Questions about Personality
Short answers, pulled from the story.
What is personality in psychology?
Personality describes the behavioral, cognitive, and emotional patterns that make up a person's unique adjustment to life. It is relatively stable but can change over time through experiences and developmental processes. Most theories focus on traits, motivation, skills, and identity.
What are the Big Five personality traits?
The Big Five are openness to experience, conscientiousness, extraversion, agreeableness, and neuroticism, often memorized as "OCEAN". It is the approach with the most support in the field. About half of the variance in these factors appears attributable to a person's genetics rather than environment.
How is personality measured?
Personality can be measured through objective tests and projective measures, including the Big Five Inventory, the Minnesota Multiphasic Personality Inventory, the Rorschach Inkblot test, the Neurotic Personality Questionnaire KON-2006, and Eysenck's Personality Questionnaire. Sound tests rely on reliability and validity, the two factors that make a test accurate. The 16PF measures personality using Cattell's 16-factor theory.
Why are extraverts happier than introverts?
Two families of explanation address this difference: instrumental theories, which say extraverts choose more positive situations, and temperamental theories, which say extraverts are disposed toward higher positive affect. Lucas and Baird found no statistically significant support for the instrumental theory but did find that extraverts experience a higher level of positive affect. Mood maintenance, stronger in extroverts, also lets their positive moods last longer.

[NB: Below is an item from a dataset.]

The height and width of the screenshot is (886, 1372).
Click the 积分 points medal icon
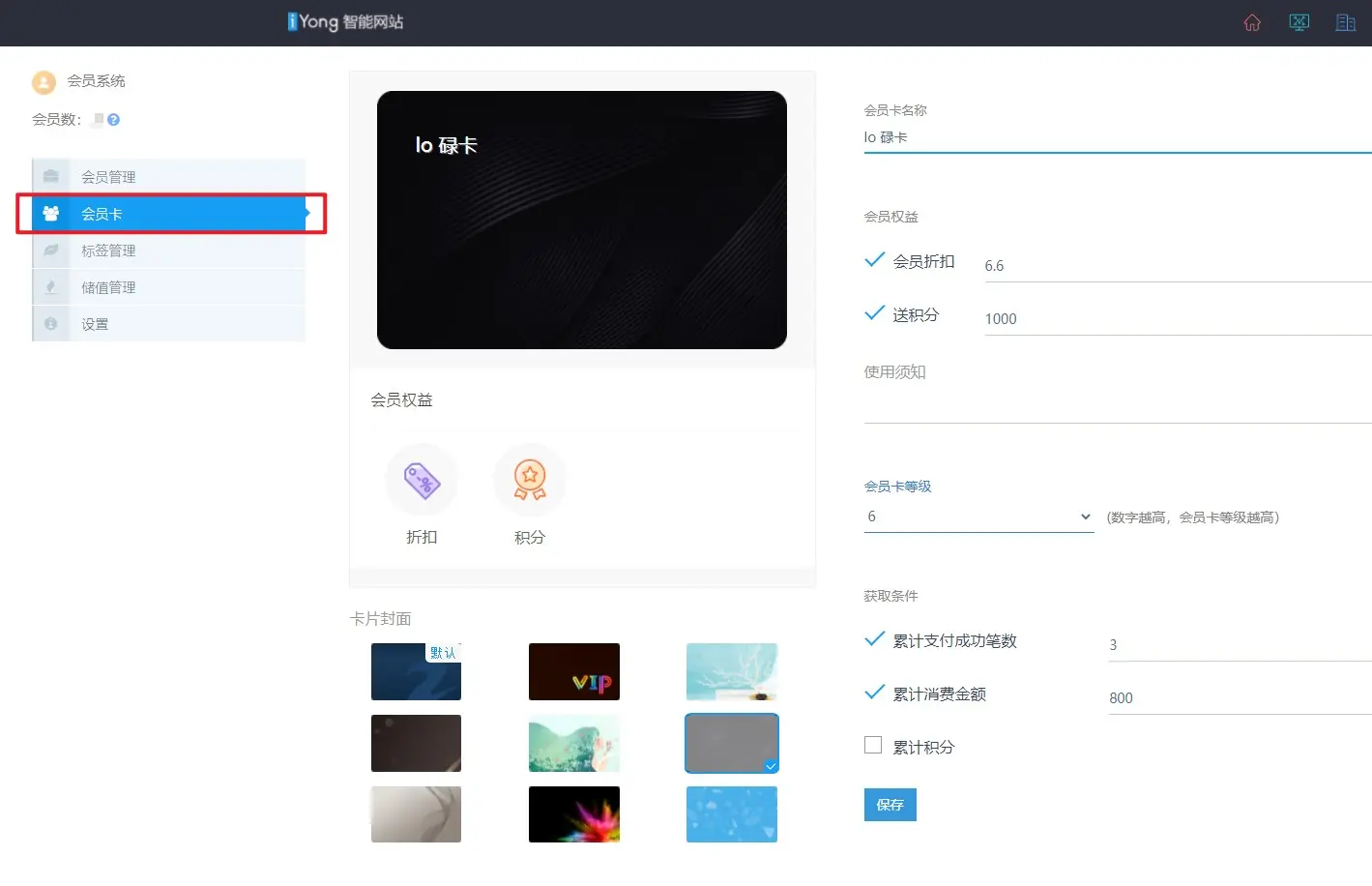530,480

What is the biological basis of personality?
The biological basis of personality is the theory that anatomical structures such as genes, hormones, and brain areas underlie individual differences. The frontal lobes handle foresight and anticipation while the occipital lobes process visual information, and testosterone is important for sociability, affectivity, aggressiveness, and sexuality. Studies show the expression of a personality trait depends on the volume of the brain cortex associated with it.
How does culture affect personality?
Cultural norms, beliefs, and practices shape how people interact and behave, which influences personality development. Western cultures value individualism, independence, and assertiveness, reflected in extraversion, while Eastern cultures value collectivism, cooperation, and social harmony, reflected in agreeableness. Despite these differences, the Big Five have shown clear cross-cultural applicability across many languages and nations.
What did William James say about temperament and philosophy?
William James, who lived from 1842 to 1910, argued that the temperament of philosophers influences their philosophy even when they seek only impersonal reasons. In his 1907 Pragmatism lectures he described rationalists as "tender-minded" and going by principles, and empiricists as "tough-minded" and going by facts. He treated temperament as tantamount to a bias.